You can evaluate these solutions numerically with evalf
:
soln = [tuple(v.evalf() for v in s) for s in sol]
[(-2.56155281280883, -2.56155281280883), (1.56155281280883, 1.56155281280883), (-1.30277563773199, 2.30277563773199), (2.30277563773199, -1.30277563773199)]
However most systems of nonlinear equations will not have a suitable analytic solution so using SymPy as above is great when it works but not generally applicable. That is why we end up looking for numeric solutions even though with numeric solutions: 1) We have no guarantee that we have found all solutions or the "right" solution when there are many. 2) We have to provide an initial guess which isn't always easy.
Having accepted that we want numeric solutions something like fsolve
will normally do all you need. For this kind of problem SymPy will probably be much slower but it can offer something else which is finding the (numeric) solutions more precisely:
from sympy import *
x, y = symbols('x, y')
nsolve([Eq(x+y**2, 4), Eq(exp(x)+x*y, 3)], [x, y], [1, 1])
⎡0.620344523485226⎤
⎢ ⎥
⎣1.83838393066159 ⎦
With greater precision:
nsolve([Eq(x+y**2, 4), Eq(exp(x)+x*y, 3)], [x, y], [1, 1], prec=50)

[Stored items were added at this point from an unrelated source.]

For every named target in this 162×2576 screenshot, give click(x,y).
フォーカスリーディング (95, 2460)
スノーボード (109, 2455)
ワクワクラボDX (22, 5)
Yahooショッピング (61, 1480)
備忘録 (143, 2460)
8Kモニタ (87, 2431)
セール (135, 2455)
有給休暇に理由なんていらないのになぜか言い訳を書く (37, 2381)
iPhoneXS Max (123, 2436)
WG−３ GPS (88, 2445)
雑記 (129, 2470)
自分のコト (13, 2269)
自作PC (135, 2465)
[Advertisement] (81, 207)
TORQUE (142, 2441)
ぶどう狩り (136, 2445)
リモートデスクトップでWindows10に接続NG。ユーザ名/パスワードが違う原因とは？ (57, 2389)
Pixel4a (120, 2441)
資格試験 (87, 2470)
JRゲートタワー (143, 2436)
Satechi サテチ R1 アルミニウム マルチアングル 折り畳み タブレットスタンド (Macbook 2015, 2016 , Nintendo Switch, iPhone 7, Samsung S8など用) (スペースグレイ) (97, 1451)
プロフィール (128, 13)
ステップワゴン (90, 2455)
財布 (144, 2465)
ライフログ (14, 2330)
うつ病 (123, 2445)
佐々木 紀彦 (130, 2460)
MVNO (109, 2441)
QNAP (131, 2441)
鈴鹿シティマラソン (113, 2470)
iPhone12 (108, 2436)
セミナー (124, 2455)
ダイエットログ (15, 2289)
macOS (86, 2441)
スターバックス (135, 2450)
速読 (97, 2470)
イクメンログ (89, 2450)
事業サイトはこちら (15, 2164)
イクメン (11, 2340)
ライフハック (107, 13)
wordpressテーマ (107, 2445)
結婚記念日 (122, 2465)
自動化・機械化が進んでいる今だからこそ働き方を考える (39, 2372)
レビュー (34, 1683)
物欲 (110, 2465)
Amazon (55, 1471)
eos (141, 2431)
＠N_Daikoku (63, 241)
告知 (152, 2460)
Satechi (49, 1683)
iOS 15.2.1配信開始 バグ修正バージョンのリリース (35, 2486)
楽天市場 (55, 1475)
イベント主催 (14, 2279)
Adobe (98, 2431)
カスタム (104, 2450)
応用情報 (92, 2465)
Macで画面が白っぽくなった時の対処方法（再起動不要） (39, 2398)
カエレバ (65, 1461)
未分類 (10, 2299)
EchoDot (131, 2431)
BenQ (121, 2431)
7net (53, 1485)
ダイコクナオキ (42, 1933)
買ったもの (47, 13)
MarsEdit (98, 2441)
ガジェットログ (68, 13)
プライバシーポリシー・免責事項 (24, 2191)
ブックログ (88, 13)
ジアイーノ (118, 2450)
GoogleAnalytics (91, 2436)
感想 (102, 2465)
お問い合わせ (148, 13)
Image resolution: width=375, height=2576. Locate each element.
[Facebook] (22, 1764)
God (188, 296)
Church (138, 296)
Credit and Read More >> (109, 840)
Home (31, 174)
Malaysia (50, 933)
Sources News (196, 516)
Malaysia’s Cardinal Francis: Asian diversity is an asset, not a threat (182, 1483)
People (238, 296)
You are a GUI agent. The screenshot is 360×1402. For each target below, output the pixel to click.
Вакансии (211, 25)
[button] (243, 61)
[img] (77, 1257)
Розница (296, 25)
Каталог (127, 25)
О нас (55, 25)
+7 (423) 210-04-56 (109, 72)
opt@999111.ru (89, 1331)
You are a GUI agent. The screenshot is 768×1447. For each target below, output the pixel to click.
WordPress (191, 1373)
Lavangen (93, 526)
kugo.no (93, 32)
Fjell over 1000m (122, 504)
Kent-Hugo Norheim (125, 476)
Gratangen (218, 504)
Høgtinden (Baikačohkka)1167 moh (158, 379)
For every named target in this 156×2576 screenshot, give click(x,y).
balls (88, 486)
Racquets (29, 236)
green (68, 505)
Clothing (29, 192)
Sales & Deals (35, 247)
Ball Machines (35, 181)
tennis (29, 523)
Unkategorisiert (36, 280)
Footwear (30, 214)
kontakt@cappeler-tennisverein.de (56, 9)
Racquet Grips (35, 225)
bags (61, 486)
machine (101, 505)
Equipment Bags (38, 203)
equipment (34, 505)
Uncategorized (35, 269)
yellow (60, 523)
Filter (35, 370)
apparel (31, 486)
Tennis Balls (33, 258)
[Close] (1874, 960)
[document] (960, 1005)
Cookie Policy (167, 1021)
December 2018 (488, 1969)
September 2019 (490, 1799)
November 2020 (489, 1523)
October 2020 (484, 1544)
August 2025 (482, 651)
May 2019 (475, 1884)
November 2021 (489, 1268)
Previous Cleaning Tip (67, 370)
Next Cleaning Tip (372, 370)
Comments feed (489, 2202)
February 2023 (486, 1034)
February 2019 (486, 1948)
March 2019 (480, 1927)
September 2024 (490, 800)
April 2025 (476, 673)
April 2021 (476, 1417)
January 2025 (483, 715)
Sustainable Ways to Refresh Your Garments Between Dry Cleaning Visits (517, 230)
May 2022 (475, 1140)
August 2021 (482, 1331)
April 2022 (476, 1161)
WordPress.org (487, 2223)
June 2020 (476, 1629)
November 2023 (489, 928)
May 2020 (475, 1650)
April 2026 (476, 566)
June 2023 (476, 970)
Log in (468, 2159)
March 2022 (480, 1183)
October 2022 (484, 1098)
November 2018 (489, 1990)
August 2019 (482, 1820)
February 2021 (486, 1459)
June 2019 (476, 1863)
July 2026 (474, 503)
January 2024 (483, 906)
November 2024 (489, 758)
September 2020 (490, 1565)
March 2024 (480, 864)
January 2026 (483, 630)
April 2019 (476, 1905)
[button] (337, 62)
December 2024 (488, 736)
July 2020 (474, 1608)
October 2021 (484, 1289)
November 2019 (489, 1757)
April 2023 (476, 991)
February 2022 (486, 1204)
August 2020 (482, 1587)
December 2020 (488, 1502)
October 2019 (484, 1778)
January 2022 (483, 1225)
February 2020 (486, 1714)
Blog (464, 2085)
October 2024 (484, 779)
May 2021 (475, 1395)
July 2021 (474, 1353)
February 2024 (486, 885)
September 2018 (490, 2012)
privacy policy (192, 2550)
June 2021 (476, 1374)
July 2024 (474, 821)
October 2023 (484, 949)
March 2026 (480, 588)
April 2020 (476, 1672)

⎡0.62034452348522585617392716579154399314071550594401⎤
⎢ ⎥
⎣ 1.838383930661594459049793153371142549403114879699 ⎦
Try this one, I assure you that it will work perfectly.
import scipy.optimize as opt
from numpy import exp
import timeit
st1 = timeit.default_timer()
def f(variables) :
(x,y) = variables
first_eq = x + y**2 -4
second_eq = exp(x) + x*y - 3
return [first_eq, second_eq]
solution = opt.fsolve(f, (0.1,1) )
print(solution)
st2 = timeit.default_timer()
print("RUN TIME : {0}".format(st2-st1))
->
[ 0.62034452 1.83838393]
RUN TIME : 0.0009331008900937708
FYI. as mentioned above, you can also use 'Broyden's approximation' by replacing 'fsolve' with 'broyden1'. It works. I did it.
I don't know exactly how Broyden's approximation works, but it took 0.02 s.
And I recommend you do not use Sympy's functions <- convenient indeed, but in terms of speed, it's quite slow. You will see.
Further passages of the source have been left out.